Who should get Thomas’s press seat?

MoveOn is circulating a petition to the White House Correspondents’ Association asking them to give Helen Thomas’s White House press seat to NPR over Fox News. (The third organization in the race is Bloomberg.)

I’m not a huge fan of Internet petitions, but this one could make a difference, on the premise that WHCA might give a damn what their audience says about the matter.

The text of the petition (which IMHO is poorly worded):

Give Helen Thomas’ former briefing room seat to NPR, which has provided public interest coverage for decades – not Fox, which is a right-wing propaganda tool, not a legitimate news organization.

The comment I added:

“Better yet, give the seat to NPR for its track record in following Thomas’ footsteps by asking hard, factually-based questions of the administration, even when it is not popular to do so.”

4 thoughts on “Who should get Thomas’s press seat?

  1. Or admit that in the 21st century, which seat you’re sitting in means absolutely nothing, and this is just MoveOn.org taking a political swipe at Fox News.

    Helen Thomas made her reputation on the questions she asked, not the location of her chair. She’d have been just as good (and just as famous) from the back row as from the front.

    Fox News is currently doing the same thing, but playing to the opposite side of the same publicity coin – they’re making their reputation on asking the *partisan* questions, and this drives groups like MoveOn.org crazy.
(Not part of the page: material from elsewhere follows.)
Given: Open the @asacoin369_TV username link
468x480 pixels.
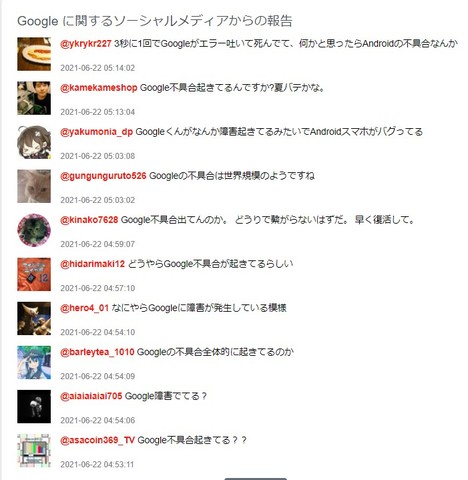Looking at the screenshot, I should pyautogui.click(x=97, y=440).

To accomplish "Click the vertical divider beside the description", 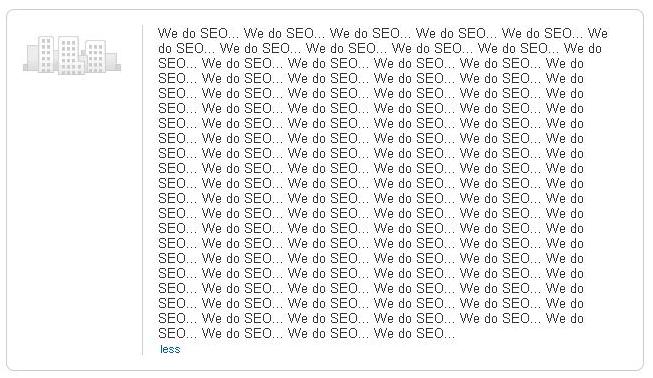I will coord(142,190).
Which is ironic, of course, since they try to do the same thing, but with much less success…

  2. Actually, which seat you’re in *does* make a difference, because it determines whether you can ask a question of either the press secretary or the president. There are permanent assignments and rotating seats; I dunno if NPR, Fox, or Bloomberg had permanent assignment before now.

    MoveOn made this about blocking Fox. Me, I just wanted the best journalist butt in that chair, so it’s not a win that NPR didn’t get it either.
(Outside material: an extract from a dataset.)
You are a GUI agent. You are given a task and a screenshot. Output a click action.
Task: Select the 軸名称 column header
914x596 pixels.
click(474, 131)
  3. Any evidence that folks in the front row get called on more than anyone else? Helen Thomas being an outlier, of course, given who she is (was?) not where she was sitting…

  4. No idea if the front row gets called on more—simple psychology would say yes, but most press secretaries are more disciplined than that. My comment was more along the lines of who gets a permanent seat in the room, versus who’s in the first or fourth rows.